Dengan sangat jelas, Rasul Paulus memberi tahu kita, "Sebab upah dosa ialah maut ...." (Roma 6:23) Jika kita mati dan naik ke surga, ini bukan karena kita pantas ke sana. Karena "... semua orang telah berbuat dosa ...." (Roma 3:23) dan upah dosa kita adalah hukuman kekal. Berita buruk, bukan? Ini adalah berita yang paling buruk yang dapat saya bayangkan.

Namun, kemudian sesuatu terjadi ... seorang malaikat menyatakan kepada beberapa gembala di padang bahwa "Seorang Juru Selamat" telah lahir. Seorang Juru Selamat dari apa? Seorang Juru Selamat dari kemiskinan? Bukan. Lebih baik daripada itu. Seorang Juru Selamat dari pemerintahan yang menekan? Bukan. Lebih baik daripada itu. Juru Selamat yang lahir itu telah datang untuk "menyelamatkan umat-Nya dari dosa-dosa mereka" (Matius 1:21).

Dosa-dosa kita pantas berakhir dengan kematian kekal, tetapi Yesus telah lahir. Dia telah hidup dalam kehidupan yang sempurna demi kita. Dia telah mati menggantikan tempat kita. Kristus lahir untuk menyelamatkan kita dari dosa-dosa kita. Dia datang supaya "setiap orang yang percaya kepada-Nya tidak binasa, melainkan beroleh hidup yang kekal" (Yohanes 3:16).

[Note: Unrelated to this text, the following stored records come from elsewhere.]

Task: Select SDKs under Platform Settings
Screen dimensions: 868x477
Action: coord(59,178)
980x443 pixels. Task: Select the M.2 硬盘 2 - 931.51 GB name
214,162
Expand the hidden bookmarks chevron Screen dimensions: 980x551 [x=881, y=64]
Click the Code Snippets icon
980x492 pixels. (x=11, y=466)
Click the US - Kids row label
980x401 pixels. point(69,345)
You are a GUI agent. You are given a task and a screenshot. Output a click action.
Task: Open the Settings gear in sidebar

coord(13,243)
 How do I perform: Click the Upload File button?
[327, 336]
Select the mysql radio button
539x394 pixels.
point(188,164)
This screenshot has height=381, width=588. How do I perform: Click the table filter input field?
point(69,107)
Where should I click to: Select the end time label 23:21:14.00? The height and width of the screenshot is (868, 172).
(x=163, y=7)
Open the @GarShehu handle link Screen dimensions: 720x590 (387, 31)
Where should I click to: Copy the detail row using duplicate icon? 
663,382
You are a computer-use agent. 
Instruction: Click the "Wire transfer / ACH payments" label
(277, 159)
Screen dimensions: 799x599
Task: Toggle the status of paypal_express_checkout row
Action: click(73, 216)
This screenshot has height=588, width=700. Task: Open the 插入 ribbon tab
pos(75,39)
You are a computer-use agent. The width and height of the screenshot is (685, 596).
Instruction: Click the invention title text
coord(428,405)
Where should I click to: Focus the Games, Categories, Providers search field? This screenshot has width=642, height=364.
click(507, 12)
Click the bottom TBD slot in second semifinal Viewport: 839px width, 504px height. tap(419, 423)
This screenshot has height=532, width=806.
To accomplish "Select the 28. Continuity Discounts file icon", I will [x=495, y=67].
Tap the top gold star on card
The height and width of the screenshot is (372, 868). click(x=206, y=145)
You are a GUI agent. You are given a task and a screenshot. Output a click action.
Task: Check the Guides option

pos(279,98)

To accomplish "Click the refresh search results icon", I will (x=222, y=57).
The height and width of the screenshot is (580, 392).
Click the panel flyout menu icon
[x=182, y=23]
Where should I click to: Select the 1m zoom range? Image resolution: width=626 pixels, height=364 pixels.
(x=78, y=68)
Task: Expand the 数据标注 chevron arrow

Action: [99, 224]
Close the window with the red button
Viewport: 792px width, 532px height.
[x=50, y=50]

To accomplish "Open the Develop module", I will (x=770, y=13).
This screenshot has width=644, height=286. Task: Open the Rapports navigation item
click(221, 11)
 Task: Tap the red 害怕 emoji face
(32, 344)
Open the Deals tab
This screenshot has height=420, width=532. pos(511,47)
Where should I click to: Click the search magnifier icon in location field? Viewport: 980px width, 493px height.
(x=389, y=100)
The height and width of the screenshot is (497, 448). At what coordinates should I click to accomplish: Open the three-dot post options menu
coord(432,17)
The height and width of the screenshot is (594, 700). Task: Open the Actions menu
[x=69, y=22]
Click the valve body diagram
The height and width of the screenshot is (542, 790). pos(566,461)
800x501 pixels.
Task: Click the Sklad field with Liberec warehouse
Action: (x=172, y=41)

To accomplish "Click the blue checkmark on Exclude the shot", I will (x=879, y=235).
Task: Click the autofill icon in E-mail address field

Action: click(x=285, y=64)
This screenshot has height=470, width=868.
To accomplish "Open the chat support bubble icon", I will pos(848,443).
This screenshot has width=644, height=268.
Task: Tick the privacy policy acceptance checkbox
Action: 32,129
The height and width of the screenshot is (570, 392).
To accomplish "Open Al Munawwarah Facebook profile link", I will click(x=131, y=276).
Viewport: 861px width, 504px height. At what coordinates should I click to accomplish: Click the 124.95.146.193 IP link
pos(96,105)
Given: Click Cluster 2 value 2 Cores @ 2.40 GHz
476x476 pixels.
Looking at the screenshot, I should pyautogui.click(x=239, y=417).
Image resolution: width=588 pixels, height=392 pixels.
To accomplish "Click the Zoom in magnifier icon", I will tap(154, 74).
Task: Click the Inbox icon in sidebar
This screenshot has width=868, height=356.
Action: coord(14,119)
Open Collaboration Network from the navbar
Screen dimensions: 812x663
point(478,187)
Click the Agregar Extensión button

Banyak di antara kita di sini yang malam ini merasa sangat sedih. Banyak di antara kita bersedih karena seseorang yang sangat kita cintai tidak akan datang dalam perjamuan makan malam saat Natal.

Bagi mereka yang kehilangan orang-orang yang terkasih, saya mengakui, Natal tidak akan pernah sama.

Namun demikian, ini tidak berarti bahwa setiap Natal seharusnya tanpa semua sukacita. Para malaikat telah mengirimkan berita terbaik yang pernah ada, "Hari ini telah lahir bagimu Juru Selamat, yaitu Kristus, Tuhan, di kota Daud".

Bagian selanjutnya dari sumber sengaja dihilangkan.